The trident mounted atop the structure is usually a distinctly Hindu sacred symbol (as the Trishula, which is commonly mounted on temples) and has been cited by Zoroastrian scholars as a specific reason for considering the Atashgah as a Hindu site.
However, an Azeri presentation on the history of Baku, which calls the shrine a “Hindu temple”, identifies the trident as a Zoroastrian symbol of “good thoughts, good words and good deeds”. One early European commentator, Jonas Hanway, bucketed Zoroastrians and Hindus together with respect to their religious beliefs: “These opinions, with a few alterations, are still maintained by some of the posterity of the ancient Indians and Persians, who are called Gebers or Gaurs, and are very zealous in preserving the religion of their ancestors; particularly in regard to their veneration for the element of fire”.
In Baku, Indian merchants from the Multan region of Punjab controlled much of the commercial economy. Much of the woodwork for ships on the Caspian was also done by Indian craftsmen. Some commentators have theorized that Baku’s Indian community may have been responsible for the construction or renovation of the Aatishgah.
“The Ateshgyakh Temple looks not unlike a regular town caravansary – a kind of inn with a large central court, where caravans stopped for the night. As distinct from caravansaries, however, the temple has the altar in its center with tiny cells for the temple’s attendants – Indian ascetics who devoted themselves to the cult of fire – and for pilgrims lining the walls.”
The inscriptions in the temple in Sanskrit (in Nagari Devanagari script) and Punjabi (in Gurmukhi script) identify the site as a place of Hindu and Sikh worship, and state it was built and consecrated for Jwala Ji, the modern Hindu fire deity.
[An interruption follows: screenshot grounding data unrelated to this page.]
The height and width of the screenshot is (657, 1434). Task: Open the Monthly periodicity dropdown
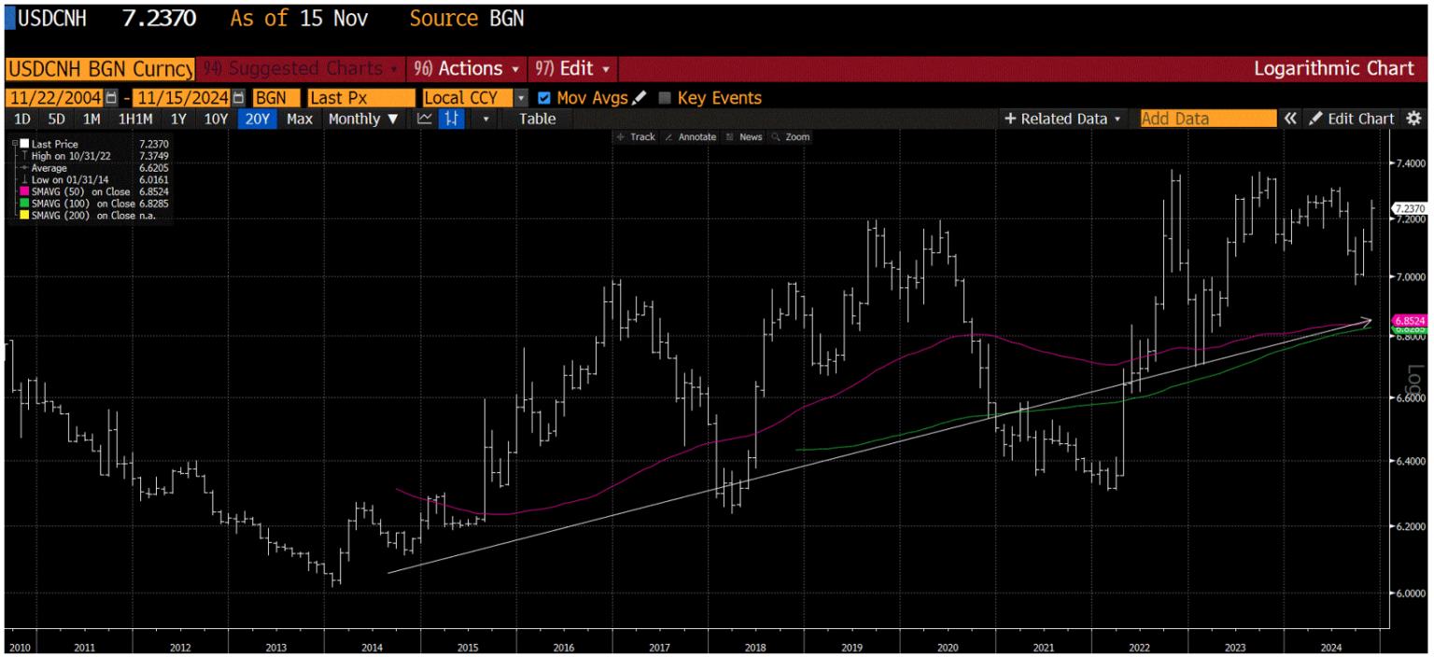tap(363, 119)
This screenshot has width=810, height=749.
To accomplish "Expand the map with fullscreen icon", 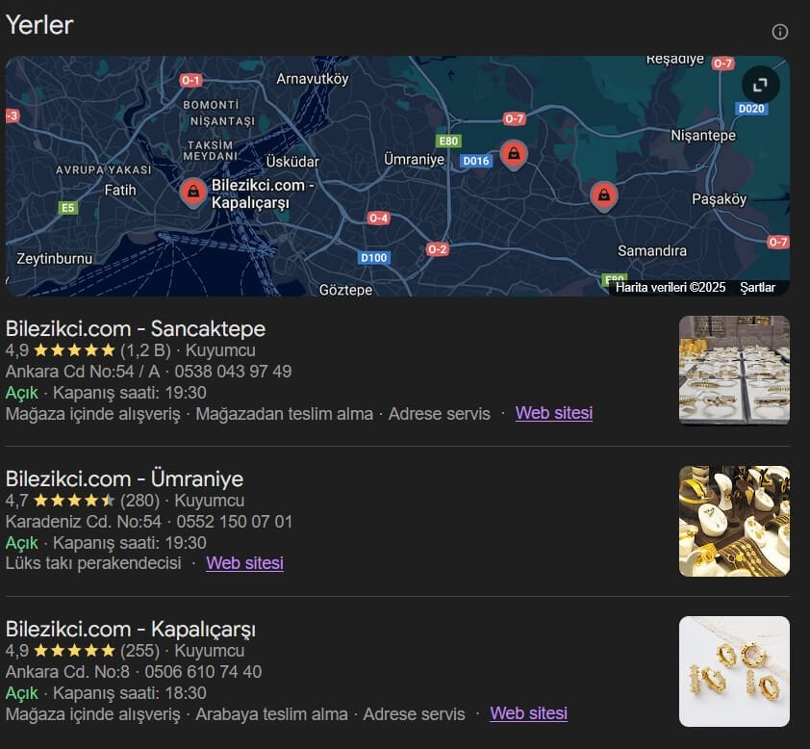I will coord(760,85).
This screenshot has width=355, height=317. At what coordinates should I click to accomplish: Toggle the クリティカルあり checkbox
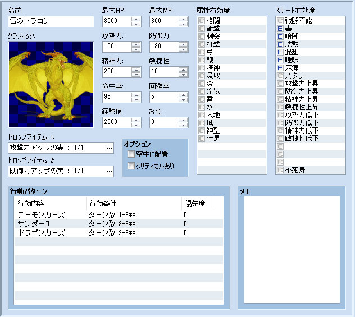[131, 166]
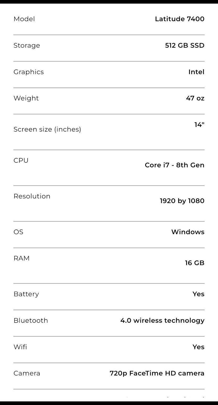Image resolution: width=218 pixels, height=405 pixels.
Task: Select the Model label text
Action: 24,19
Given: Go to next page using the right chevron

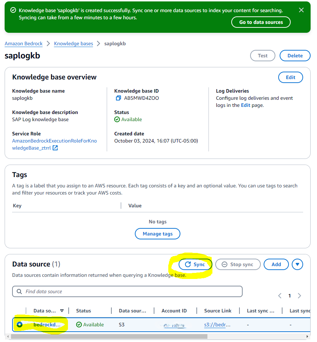Looking at the screenshot, I should (300, 295).
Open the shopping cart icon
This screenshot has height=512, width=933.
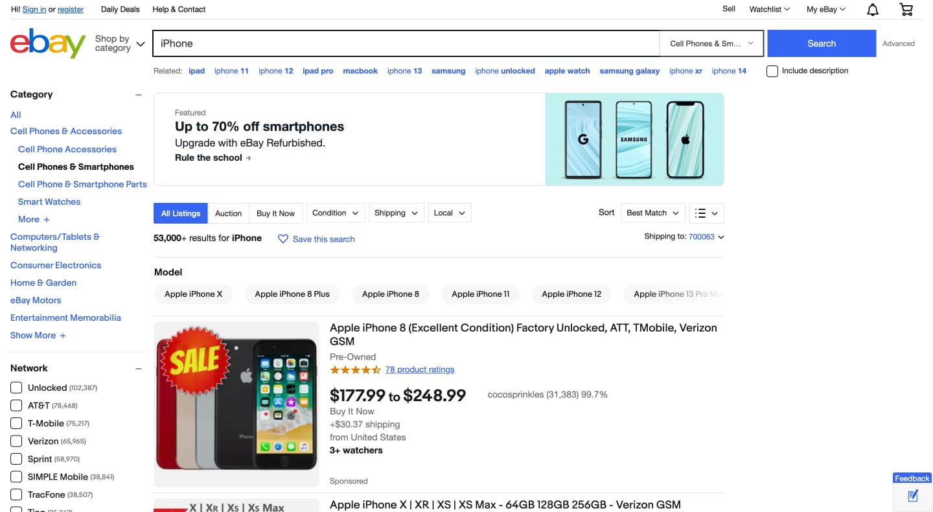tap(906, 10)
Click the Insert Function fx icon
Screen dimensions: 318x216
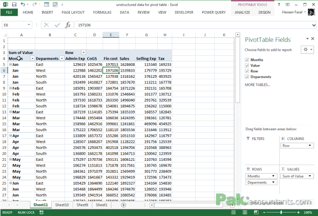point(68,25)
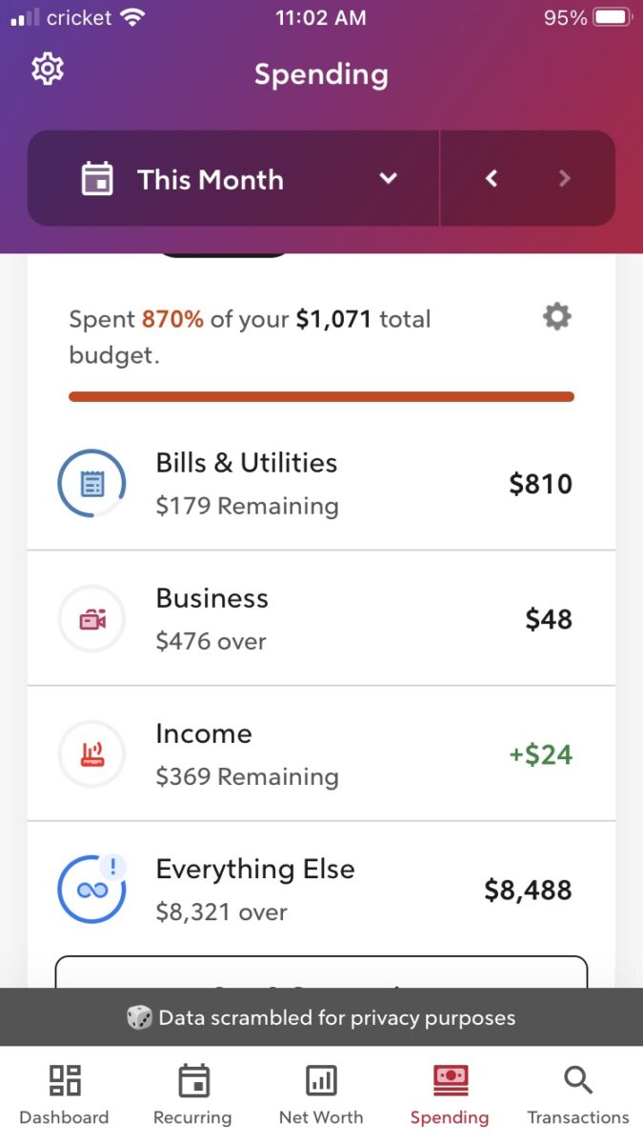643x1143 pixels.
Task: Tap the Income category icon
Action: tap(91, 753)
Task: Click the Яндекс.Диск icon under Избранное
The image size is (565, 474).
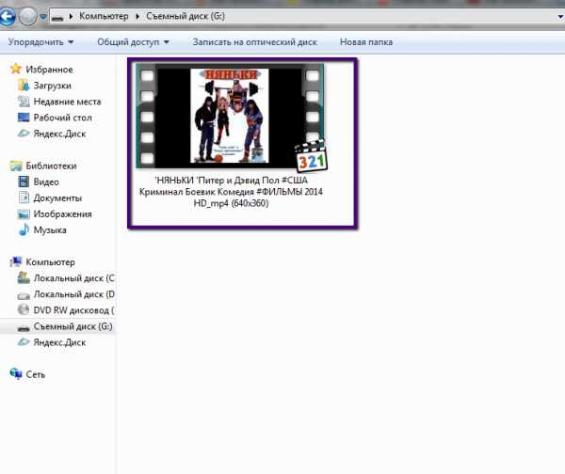Action: pos(25,134)
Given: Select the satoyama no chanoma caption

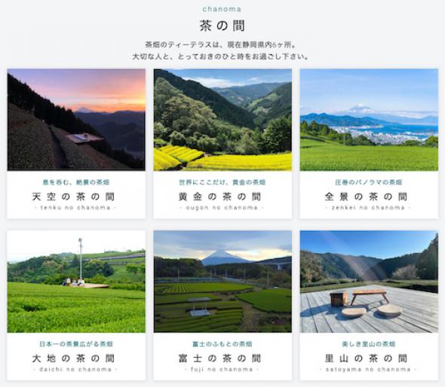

The temple was examined in the late 19th and early 20th century by Parsi dasturs, some of whom had also visited the Jwala Ji at Kangra in the Himalayas. Based on the inscriptions and the structure, their assessment was that the temple was a Hindu and Sikh shrine. In 1925, a Zoroastrian priest and academic Jivanji Jamshedji Modi traveled to Baku to determine if the temple had indeed been once a Zoroastrian place of worship.
Besides the physical evidence indicating that the complex was a Hindu place of worship, the existing structural features are not consistent with those for any other Zoroastrian or Sikh places of worship (for instance, cells for ascetics, fireplace open to all sides, ossuary pit and no water source.
If you plane to visit Baku, do not miss to visit this bridge which links Pakistan with Azerbaijan through Temple of Fire—constructed by Multani Hindus and Multani Caravanserai.